«Un’uscita della Grecia dall’euro non avrebbe effetti negativi per la ripresa italiana. Espulso un Paese recalcitrante, gli altri 18 membri dell’Eurozona farebbero quadrato e la stessa Germania darebbe il suo pieno sostegno a un rafforzamento del quantitative easing della Bce». È il commento di Marco Fortis, vicepresidente della Fondazione Edison. Ieri l’Istat ha diffuso i dati sulla produzione industriale nel mese di maggio, da cui risulta un incremento dello 0,9% rispetto ad aprile e del 3% rispetto a maggio 2014. Dati importanti, che non sembrano essere poter essere messi a rischio da una non ancora escludibile Grexit.

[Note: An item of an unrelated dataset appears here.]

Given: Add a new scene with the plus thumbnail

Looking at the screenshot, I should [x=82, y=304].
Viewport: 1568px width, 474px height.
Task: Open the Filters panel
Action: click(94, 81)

Professore, come valuta i dati Istat sulla produzione industriale?
La ripresa della produzione industriale italiana è guidata da alcuni settori che stanno andando in modo formidabile. L’incremento tra maggio 2015 e lo stesso mese del 2014 riguarda non solo i mezzi di trasporto, che stanno tirando molto per l’effetto Fiat. Gli stessi macchinari e attrezzature registrano un incremento di quasi l’8%, la farmaceutica è al +10%, abbiamo un aumento sensibile della produzione di articoli in gomma e plastica, mentre elettronica e apparecchi biomedicali crescono del 9%. Confrontando invece il dato di maggio con quello di aprile, c’è un +0,9% contro il +0,3% previsto da Confindustria.

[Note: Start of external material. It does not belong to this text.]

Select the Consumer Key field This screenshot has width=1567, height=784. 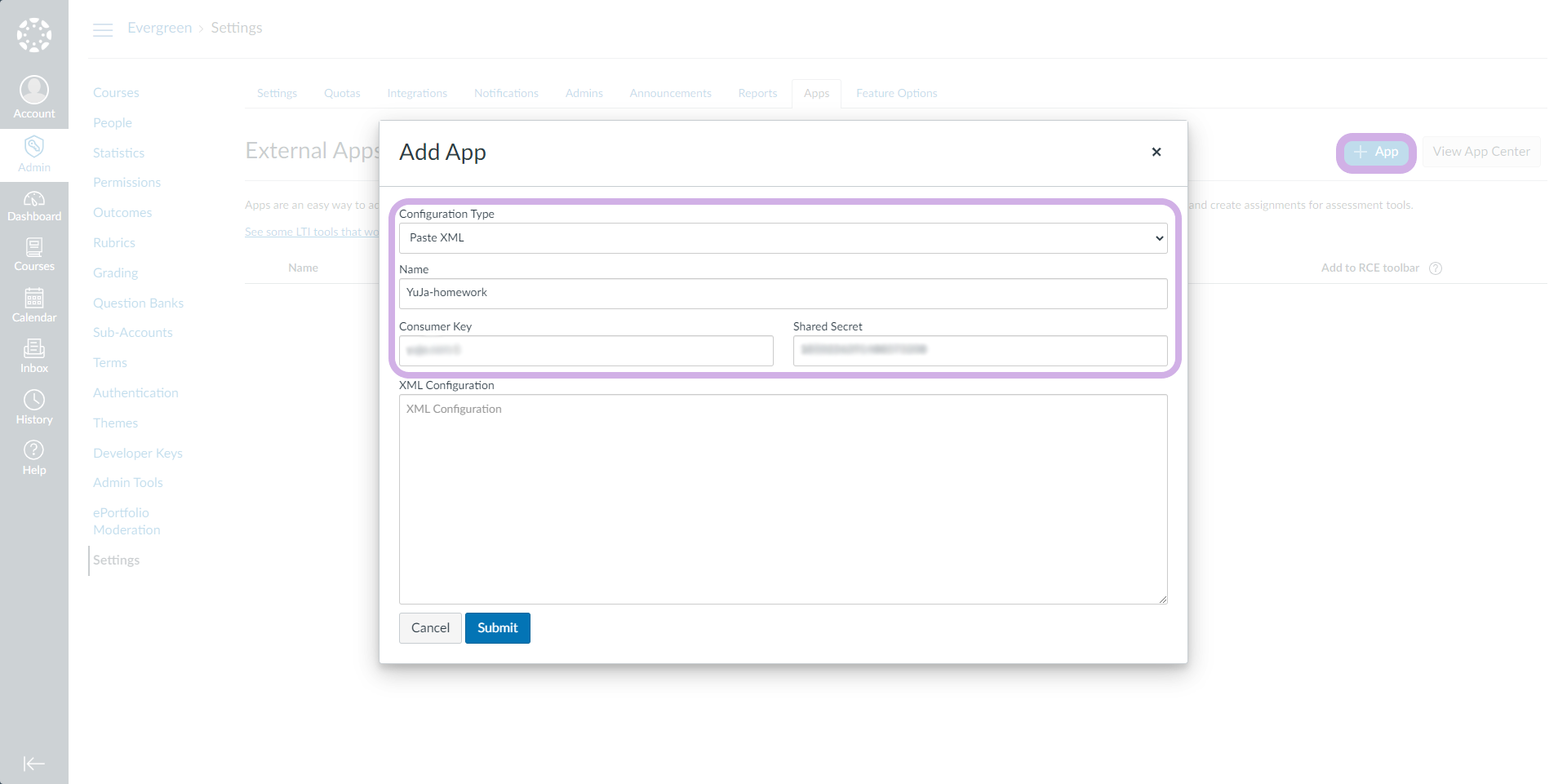click(x=586, y=351)
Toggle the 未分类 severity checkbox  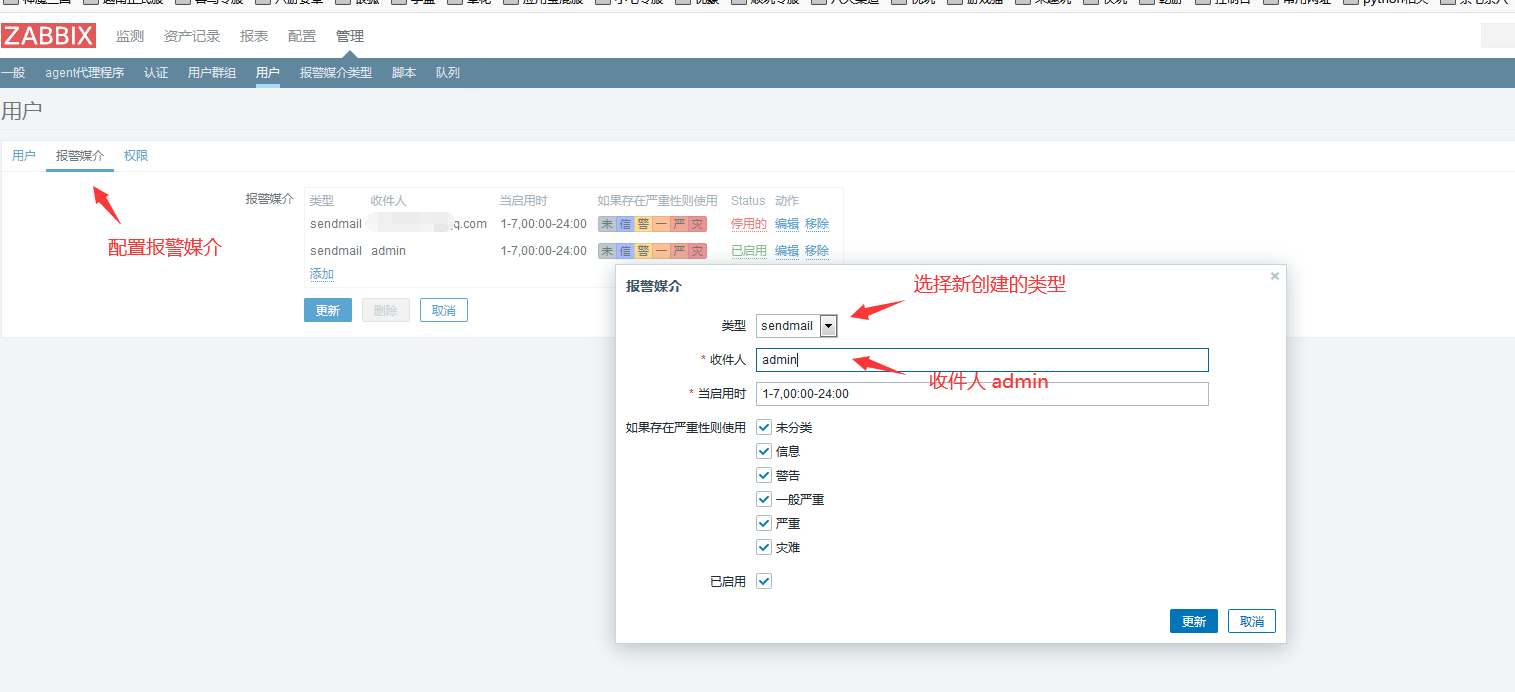764,428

In caso di Grexit, questi dati positivi segnerebbero un’inversione di tendenza?
Le opinioni sono le più disparate. Giovedì il Fmi ha presentato un rapporto nel quale si afferma che anche in caso di Grexit la situazione non cambierebbe poi tanto. Se anche Atene andasse completamente in tilt, l’Italia non subirebbe un danno diretto sul fronte delle esportazioni. Già l’export verso la Grecia sta andando malissimo, si tratta di un mercato che per l’Italia è praticamente defunto già da parecchio tempo.
Ci sarebbero comunque ripercussioni indirette?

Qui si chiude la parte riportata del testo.